About Reinaldo Hellmund

Email: [email protected]
Tel: +58 (212) 285 4944
Mr Hellmund specialises in the areas of corporate law, oil and gas, project finance, financing and lending transactions, secured transactions, merger and acquisition foreign investment. Mr Hellmund has represented several international oil companies in their business in Venezuela, including structuring of association agreements for extra heavy crude oil, gas, pipelines projects and operation agreements. Mr Hellmund has represented lenders, underwriters and project sponsors on several of the most important financing, oil & gas and project finance transactions seen in Venezuela. Mr Hellmund has participated as counsel to various companies in the restructuring and re-financing of their debt; as counsel to the lenders and sponsors in the structuring and implementation of various financing agreements in Venezuela in the oil and gas sector; as counsel to both buyers and sellers in the acquisition, sale and spin-off of various companies in Venezuela; as counsel in the negotiation of various infrastructure joint venture agreements. In addition, Mr Hellmund actively counsels various clients in their day-to-day operations in Venezuela. On many different oil projects acted as a counsel to the sponsors and the project, which included the negotiation and acquisition of properties, pipelines, project and port facilities including pipeline agreements and EPC’s construction and supply. Mr Hellmund received his JD from Andrés Bello Catholic University, Venezuela in 1983. He was admitted to the Caracas Bar in 1983.

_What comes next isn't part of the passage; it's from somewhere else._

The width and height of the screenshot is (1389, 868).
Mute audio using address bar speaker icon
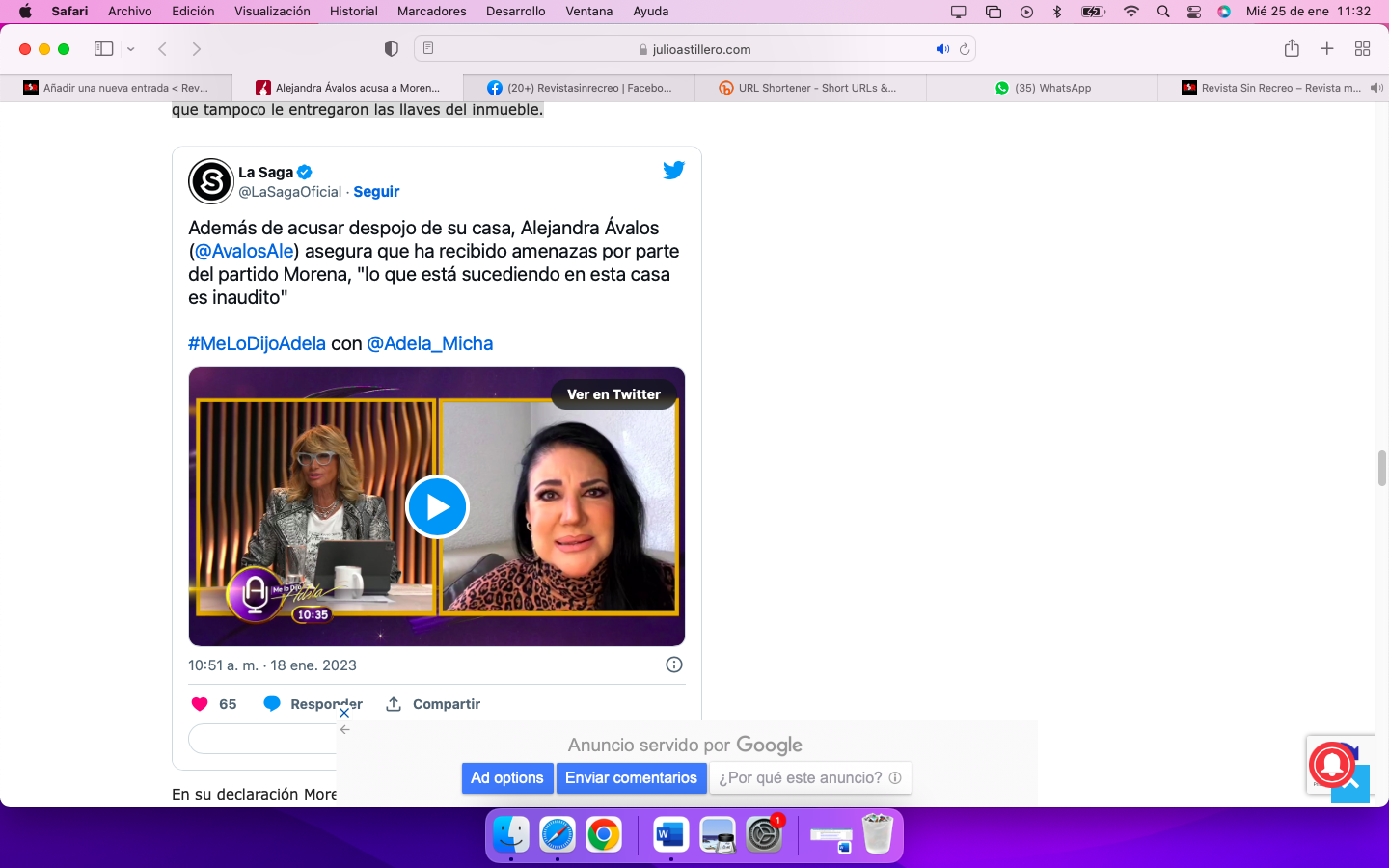tap(941, 49)
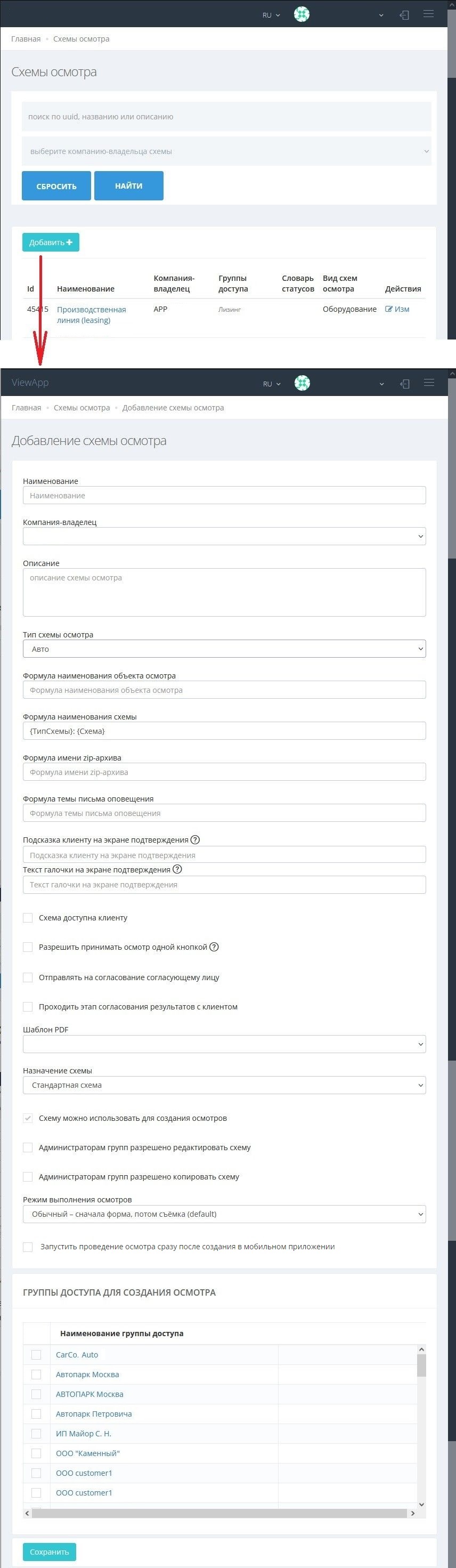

Aspects to Consider when Closing a Merger in Venezuela

Venezuela is currently going through a very complex situation in which the climate for doing business has become difficult for all parties involved in any part of the economic process. The regulatory burden for entities doing business in the country is very high, and companies are required to be registered, keep in place records and processes in a vast amount of governmental entities, a fact that requires the commitment of a substantial amount of resources and time for each entity that exists and operates in the country. As a consequence of the foregoing, many businesses that were structured with various legal entities for different reasons, including tax and liability mitigation, have opted to downsize their operations by merging their subsidiaries into one or some few entities, in order to have fewer structures to operate.

The reality described above also permeates into the complexities of successfully completing a merger in Venezuela, where a number of filings must be made in order to perform the legal steps required to close a merger. In such regard, the process  of completing a merger will require proper organization,  planning and will typically  last for approximately 6 months  before it will be completed.

From a legal  standpoint, the decision to merge two companies shall be adopted  in the  shareholders’ meeting, a meeting that would discuss how both entities should be merged. The Articles of Incorporation of the companies often contain special quorum and voting requirements in order to approve a merger, but if the Articles of Incorporation are silent, the decision shall be adopted in a meeting where 75% of the shares representing the total capital is present and with the affirmative vote of at least, half of the shareholders attending the meeting[1].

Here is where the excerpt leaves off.